- Data for review -
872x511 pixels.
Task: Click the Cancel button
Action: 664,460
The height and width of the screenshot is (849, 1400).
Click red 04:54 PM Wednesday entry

- Aim of the exercise -
The answer should consist of the lines from the one with "The height and" through the last line of the entries, duplicated exactly and nothing more.

- Task result -
The height and width of the screenshot is (849, 1400).
Click red 04:54 PM Wednesday entry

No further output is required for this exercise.